##### Teks Bacaan

Polisi Thailand akhirnya mendapatkan identitas pelaku bom Bangkok setelah menanyai staf di Niagara Hotel. Mereka juga melacak melalui buku catatan tamu hotel, lansir IB Times, Senin (24/8).
Berdasarkan keterangan salah satu staf di Niagara Hotel, ciri-ciri yang diberikan polisi ternyata sesuai dengan perawakan salah satu tamu hotel yang tercatat bernama Mohamad Museyin. Polisi Thailand pun segera menyebarkan sketsa wajah terduga pelaku pengeboman itu.
Sementara pelaku pengeboman belum tertangkap, ada begitu banyak spekulasi yang muncul ke permukaan, dari motif mengganggu sektor pariwisata Thailand, hingga terkait “terorisme internasional”.
Petinggi polisi Thailand lainnya, Letnan Jenderal Prawut Thavornsiri, mengatakan kepada televisi Thailand bahwa dia menduga tersangka utama mungkin telah meninggalkan Thailand. “Tapi kami akan terus mencari, jika kami dapat menemukan orang lainnya yang terkait yang mungkin ada di negara ini atau menemukan petunjuk, bukti dan saksi-saksi yang telah melihat dia,” katanya, sebagaimana dilansir WSJ.
Pernyataan polisi meragukan versi kejadian yang diajukan oleh junta militer Thailand, yang berulang kali mengatakan ledakan itu tidak ada hubungannya dengan orang asing atau “terorisme internasional”. “Kami tidak akan menghalangi setiap aspek dari penyelidikan sampai kami memiliki cukup alasan untuk melakukannya,” kata Jenderal Polisi Somyot.

##########
##### Kumpulan Data

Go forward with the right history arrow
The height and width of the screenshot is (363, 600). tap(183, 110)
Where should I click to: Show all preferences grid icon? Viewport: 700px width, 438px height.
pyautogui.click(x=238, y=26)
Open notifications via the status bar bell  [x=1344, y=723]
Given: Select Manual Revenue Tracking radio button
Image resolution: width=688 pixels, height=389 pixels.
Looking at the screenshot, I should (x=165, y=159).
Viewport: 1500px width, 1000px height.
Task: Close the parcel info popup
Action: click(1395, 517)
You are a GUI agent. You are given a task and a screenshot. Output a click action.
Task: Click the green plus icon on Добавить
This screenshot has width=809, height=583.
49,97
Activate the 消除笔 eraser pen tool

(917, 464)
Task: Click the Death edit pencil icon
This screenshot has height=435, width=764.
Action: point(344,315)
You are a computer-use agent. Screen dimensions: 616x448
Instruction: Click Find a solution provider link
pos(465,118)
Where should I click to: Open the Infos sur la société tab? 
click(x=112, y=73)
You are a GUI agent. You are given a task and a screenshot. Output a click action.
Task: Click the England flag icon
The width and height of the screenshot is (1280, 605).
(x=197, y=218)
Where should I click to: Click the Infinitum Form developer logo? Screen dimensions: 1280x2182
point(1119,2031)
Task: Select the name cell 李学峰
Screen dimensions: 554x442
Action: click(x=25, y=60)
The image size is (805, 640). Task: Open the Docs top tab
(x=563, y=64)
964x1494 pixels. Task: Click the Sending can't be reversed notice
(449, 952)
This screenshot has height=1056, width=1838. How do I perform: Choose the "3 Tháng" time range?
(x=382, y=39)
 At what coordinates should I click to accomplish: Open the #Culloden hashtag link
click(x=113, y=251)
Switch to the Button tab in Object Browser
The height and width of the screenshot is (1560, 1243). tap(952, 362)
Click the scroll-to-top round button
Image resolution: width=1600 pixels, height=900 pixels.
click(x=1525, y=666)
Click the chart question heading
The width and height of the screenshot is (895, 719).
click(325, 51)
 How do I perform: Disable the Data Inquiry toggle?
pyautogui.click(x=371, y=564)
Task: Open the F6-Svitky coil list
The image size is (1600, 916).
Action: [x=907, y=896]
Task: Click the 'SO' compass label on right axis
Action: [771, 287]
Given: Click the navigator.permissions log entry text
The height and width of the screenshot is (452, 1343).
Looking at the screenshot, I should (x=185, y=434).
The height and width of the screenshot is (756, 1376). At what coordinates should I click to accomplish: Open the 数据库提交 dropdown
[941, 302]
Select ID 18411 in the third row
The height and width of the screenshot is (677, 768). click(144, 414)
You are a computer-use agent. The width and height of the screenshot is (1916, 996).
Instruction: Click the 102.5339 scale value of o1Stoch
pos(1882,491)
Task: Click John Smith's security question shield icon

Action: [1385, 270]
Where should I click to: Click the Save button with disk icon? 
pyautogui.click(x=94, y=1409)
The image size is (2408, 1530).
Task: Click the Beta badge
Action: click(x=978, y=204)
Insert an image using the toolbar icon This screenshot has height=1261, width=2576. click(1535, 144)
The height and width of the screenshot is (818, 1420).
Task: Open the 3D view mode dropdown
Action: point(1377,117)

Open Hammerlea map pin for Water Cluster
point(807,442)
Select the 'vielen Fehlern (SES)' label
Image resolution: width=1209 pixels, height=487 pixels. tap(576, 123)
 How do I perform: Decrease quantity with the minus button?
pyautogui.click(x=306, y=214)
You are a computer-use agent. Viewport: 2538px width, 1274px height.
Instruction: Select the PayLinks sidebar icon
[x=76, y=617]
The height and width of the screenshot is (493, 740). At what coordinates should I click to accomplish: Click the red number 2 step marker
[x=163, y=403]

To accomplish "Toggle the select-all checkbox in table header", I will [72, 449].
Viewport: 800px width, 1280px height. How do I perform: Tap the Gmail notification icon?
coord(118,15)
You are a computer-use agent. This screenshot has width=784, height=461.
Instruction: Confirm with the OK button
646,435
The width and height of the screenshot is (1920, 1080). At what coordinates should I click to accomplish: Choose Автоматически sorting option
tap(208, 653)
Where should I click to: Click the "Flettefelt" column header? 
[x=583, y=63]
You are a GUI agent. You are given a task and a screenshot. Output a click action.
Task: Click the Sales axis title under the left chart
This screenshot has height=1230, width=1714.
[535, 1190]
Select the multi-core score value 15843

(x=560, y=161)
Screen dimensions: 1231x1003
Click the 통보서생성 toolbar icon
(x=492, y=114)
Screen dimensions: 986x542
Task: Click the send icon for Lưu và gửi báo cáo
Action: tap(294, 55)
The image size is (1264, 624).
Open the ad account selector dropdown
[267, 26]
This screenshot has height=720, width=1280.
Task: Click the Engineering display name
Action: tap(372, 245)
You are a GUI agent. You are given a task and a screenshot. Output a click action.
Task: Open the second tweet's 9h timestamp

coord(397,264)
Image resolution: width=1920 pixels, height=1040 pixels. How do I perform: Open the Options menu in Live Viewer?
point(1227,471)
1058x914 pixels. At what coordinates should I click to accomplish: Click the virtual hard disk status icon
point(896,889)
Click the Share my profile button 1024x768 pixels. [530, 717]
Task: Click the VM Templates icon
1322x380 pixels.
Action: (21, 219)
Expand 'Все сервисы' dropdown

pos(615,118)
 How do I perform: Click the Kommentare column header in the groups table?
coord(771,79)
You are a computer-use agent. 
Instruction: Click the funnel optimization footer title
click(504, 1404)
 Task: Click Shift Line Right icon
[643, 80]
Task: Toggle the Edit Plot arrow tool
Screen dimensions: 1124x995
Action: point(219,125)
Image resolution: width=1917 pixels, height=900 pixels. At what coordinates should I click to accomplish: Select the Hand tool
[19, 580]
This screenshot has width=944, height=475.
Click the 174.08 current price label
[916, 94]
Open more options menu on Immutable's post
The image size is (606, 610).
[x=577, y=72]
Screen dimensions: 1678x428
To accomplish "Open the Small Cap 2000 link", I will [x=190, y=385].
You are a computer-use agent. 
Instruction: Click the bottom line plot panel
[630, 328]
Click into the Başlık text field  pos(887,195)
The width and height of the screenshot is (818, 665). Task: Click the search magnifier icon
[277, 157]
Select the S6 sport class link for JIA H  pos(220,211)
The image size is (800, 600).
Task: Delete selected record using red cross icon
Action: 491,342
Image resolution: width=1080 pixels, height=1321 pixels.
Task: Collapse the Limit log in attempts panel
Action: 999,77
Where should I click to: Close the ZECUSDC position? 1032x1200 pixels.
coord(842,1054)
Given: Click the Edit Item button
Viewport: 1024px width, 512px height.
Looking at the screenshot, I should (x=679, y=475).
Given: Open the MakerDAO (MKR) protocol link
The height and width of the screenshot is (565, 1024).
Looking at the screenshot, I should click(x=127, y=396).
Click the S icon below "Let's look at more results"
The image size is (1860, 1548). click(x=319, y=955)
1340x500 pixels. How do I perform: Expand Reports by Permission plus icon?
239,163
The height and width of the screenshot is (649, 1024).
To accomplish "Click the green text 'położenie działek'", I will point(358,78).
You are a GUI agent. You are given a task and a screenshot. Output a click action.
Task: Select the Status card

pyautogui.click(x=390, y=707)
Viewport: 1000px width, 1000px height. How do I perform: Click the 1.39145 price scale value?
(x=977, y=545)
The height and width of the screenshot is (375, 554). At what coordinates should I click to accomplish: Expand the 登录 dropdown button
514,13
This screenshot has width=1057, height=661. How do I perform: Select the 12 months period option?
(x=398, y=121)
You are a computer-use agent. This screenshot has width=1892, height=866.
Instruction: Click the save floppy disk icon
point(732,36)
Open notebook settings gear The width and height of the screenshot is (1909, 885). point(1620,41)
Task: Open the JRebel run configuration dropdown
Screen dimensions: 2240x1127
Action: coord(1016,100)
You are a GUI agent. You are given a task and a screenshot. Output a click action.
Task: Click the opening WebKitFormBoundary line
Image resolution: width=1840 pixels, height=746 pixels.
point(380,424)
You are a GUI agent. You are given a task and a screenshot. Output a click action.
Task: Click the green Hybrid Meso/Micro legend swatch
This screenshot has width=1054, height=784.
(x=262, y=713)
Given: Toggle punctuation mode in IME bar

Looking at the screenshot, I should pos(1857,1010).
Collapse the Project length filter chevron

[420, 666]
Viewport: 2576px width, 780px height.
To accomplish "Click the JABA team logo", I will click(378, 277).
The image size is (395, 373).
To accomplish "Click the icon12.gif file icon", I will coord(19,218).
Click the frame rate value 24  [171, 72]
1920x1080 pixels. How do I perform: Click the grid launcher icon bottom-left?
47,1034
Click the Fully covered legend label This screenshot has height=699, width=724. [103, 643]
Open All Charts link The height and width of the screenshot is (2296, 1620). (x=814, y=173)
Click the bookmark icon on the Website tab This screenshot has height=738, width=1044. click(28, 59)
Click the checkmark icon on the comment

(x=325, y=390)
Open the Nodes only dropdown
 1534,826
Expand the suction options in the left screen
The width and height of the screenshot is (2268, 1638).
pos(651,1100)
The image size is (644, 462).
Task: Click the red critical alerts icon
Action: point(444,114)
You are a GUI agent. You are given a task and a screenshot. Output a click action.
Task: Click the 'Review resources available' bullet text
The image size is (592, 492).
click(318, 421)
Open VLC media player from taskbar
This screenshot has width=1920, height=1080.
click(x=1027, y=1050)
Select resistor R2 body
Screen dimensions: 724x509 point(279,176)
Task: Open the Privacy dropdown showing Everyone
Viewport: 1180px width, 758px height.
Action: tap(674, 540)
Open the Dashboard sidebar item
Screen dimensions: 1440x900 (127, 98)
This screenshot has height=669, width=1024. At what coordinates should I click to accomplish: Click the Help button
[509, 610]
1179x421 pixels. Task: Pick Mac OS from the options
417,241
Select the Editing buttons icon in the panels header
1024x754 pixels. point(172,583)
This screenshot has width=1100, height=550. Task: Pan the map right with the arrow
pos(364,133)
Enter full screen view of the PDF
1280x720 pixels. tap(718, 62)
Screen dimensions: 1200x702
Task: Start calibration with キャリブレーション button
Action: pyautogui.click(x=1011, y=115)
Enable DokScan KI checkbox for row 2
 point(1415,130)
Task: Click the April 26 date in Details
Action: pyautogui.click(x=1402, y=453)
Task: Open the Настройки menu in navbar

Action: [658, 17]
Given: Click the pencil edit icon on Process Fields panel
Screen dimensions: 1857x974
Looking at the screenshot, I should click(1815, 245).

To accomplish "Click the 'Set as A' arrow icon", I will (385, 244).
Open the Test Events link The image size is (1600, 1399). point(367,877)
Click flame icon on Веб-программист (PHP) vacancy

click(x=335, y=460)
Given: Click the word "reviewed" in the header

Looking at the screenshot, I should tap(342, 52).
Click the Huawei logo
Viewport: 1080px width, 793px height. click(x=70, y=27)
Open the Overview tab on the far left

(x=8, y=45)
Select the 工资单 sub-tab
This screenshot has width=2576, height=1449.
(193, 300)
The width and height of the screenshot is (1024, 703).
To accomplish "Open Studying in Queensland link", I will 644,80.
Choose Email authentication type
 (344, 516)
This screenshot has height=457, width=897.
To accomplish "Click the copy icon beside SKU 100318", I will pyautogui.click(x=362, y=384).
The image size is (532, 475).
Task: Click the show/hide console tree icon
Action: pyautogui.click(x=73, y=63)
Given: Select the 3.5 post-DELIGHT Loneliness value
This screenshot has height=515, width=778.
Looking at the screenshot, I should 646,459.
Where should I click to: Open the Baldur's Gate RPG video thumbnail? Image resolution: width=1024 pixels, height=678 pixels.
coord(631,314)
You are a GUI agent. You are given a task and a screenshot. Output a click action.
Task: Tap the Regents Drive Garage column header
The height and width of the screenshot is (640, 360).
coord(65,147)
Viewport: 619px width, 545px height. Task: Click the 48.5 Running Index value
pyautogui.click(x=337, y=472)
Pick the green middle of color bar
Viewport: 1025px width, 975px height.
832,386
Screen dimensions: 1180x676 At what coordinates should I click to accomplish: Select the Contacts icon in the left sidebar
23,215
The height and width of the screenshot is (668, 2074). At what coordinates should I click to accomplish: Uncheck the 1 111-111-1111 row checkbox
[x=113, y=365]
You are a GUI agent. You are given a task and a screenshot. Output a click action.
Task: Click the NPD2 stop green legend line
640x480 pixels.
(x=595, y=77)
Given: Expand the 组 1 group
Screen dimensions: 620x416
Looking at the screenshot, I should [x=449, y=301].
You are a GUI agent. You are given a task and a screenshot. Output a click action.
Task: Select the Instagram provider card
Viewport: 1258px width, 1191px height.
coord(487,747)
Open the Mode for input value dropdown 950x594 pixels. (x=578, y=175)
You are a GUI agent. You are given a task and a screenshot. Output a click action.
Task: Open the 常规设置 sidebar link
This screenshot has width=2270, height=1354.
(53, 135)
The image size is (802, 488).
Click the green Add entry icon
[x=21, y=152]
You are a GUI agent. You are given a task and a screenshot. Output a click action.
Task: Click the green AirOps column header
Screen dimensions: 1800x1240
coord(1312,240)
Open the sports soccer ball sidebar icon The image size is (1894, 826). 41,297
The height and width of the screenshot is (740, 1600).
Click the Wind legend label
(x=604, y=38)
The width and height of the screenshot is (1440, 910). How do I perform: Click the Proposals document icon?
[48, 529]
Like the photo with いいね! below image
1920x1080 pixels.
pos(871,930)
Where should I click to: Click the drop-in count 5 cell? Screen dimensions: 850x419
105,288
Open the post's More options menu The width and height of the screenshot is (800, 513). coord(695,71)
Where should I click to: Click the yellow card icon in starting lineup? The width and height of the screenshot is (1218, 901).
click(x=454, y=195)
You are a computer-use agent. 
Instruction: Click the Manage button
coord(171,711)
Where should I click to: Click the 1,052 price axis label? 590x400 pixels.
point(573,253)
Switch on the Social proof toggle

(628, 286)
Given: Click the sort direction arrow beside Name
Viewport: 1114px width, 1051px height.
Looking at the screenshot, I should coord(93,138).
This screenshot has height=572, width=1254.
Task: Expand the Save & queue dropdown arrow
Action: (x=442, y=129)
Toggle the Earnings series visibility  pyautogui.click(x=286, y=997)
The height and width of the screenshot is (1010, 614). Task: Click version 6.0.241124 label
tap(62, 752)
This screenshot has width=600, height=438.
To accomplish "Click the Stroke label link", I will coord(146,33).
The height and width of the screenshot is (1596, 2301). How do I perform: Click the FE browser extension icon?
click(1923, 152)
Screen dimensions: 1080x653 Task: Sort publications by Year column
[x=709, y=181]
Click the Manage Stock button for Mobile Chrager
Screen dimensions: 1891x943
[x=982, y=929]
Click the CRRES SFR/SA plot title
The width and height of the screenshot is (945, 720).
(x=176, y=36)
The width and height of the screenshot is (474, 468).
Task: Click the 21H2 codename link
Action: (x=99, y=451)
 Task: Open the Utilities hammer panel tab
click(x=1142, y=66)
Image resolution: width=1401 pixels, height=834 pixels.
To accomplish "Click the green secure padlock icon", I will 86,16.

##########

Tugas Anda:
A: Kutip seluruh bagian berita bom Bangkok, dari "Polisi Thailand akhirnya" hingga "Times, Senin (24/8).".
B: Ringkas berita bom Bangkok dalam dua kalimat.
C: Menurut berita bom Bangkok, dengan nama apa terduga pelaku tercatat sebagai tamu Niagara Hotel?
Data tersebut tidak diperlukan.

Pembahasan Jawaban:
A:
Polisi Thailand akhirnya mendapatkan identitas pelaku bom Bangkok setelah menanyai staf di Niagara Hotel. Mereka juga melacak melalui buku catatan tamu hotel, lansir IB Times, Senin (24/8).

B: Polisi Thailand mengidentifikasi terduga pelaku bom Bangkok sebagai tamu Niagara Hotel yang tercatat bernama Mohamad Museyin setelah menanyai staf dan melacak buku catatan tamu hotel, lalu menyebarkan sketsa wajahnya. Pelaku belum tertangkap dan diduga sudah meninggalkan Thailand, sementara pernyataan polisi meragukan versi junta militer bahwa ledakan itu tidak ada hubungannya dengan orang asing atau "terorisme internasional".

C: Mohamad Museyin.